Interface engineered NiFe2O4−x/NiMoO4 nanowire arrays for electrochemical oxygen evolution

[Display omitted] •Oxygen vacancy-rich NiFe2O4-x/NiMoO4 (NiFe2O4-x/NMO) nanowire arrays are prepared via ion-exchange and calcination.•NiFe2O4-x/NiMoO4 interface facilitates the charge transfer through strong electronic interaction.•NiFe2O4-x/NMO shows excellent OER performance at a high current density and good long-term stability.•In situ Raman spectroelectrochemical studies reveal rapid phase transition of NiFe2O4-x to active γ-NiOOH phase. Designing highly active and stable electrocatalysts for oxygen evolution reaction (OER) is the key to success in sustainable water splitting reaction, a sustainable route towards high purity hydrogen production. Interface engineering is one of the most effective strategies for modulating the local electronic structure of active sites to enhance catalytic activity.
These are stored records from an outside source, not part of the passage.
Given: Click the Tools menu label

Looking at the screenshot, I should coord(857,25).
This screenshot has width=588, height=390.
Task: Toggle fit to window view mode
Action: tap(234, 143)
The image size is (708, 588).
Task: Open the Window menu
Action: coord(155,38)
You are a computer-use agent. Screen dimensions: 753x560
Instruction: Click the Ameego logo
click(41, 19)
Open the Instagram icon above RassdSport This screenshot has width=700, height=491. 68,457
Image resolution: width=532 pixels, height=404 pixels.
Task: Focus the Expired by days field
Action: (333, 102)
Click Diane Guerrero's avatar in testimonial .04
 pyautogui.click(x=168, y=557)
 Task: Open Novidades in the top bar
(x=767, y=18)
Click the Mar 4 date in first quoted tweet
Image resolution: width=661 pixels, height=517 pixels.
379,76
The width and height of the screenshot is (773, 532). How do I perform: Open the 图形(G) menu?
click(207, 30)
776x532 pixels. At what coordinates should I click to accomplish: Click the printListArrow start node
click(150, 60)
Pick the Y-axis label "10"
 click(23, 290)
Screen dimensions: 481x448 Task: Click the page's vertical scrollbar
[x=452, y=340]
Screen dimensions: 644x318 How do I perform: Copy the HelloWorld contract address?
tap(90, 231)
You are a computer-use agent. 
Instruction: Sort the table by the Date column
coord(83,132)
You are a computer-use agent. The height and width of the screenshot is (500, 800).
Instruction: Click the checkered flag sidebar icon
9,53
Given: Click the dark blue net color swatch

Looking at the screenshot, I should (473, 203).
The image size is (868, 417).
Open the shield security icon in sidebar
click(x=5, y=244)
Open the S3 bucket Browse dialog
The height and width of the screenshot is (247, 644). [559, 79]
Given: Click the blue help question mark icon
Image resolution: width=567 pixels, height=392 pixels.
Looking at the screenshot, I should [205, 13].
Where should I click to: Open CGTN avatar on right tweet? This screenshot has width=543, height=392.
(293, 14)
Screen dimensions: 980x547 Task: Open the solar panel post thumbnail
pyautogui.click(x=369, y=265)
Herein, NiFe2O4−x nanoparticles were integrated to NiMoO4 nanowires (NiFe2O4−x/NMO) grown on nickel foam to construct an extended interface with strong electronic interactions. The NiFe2O4−x/NMO demonstrates high OER activities as manifested by a low overpotential of 326 mV at a high current density of 600 mA cm−2 and good long-term stability. The intimate interface between NiFe2O4−x and NiMoO4 is responsible for the Fe-facilitated phase transition to active γ-NiOOH phase as revealed by in situ Raman spectroelectrochemical studies. This study outlines how the interface design of integrated nanostructures can optimize the formation of active phase for enhanced catalytic activity.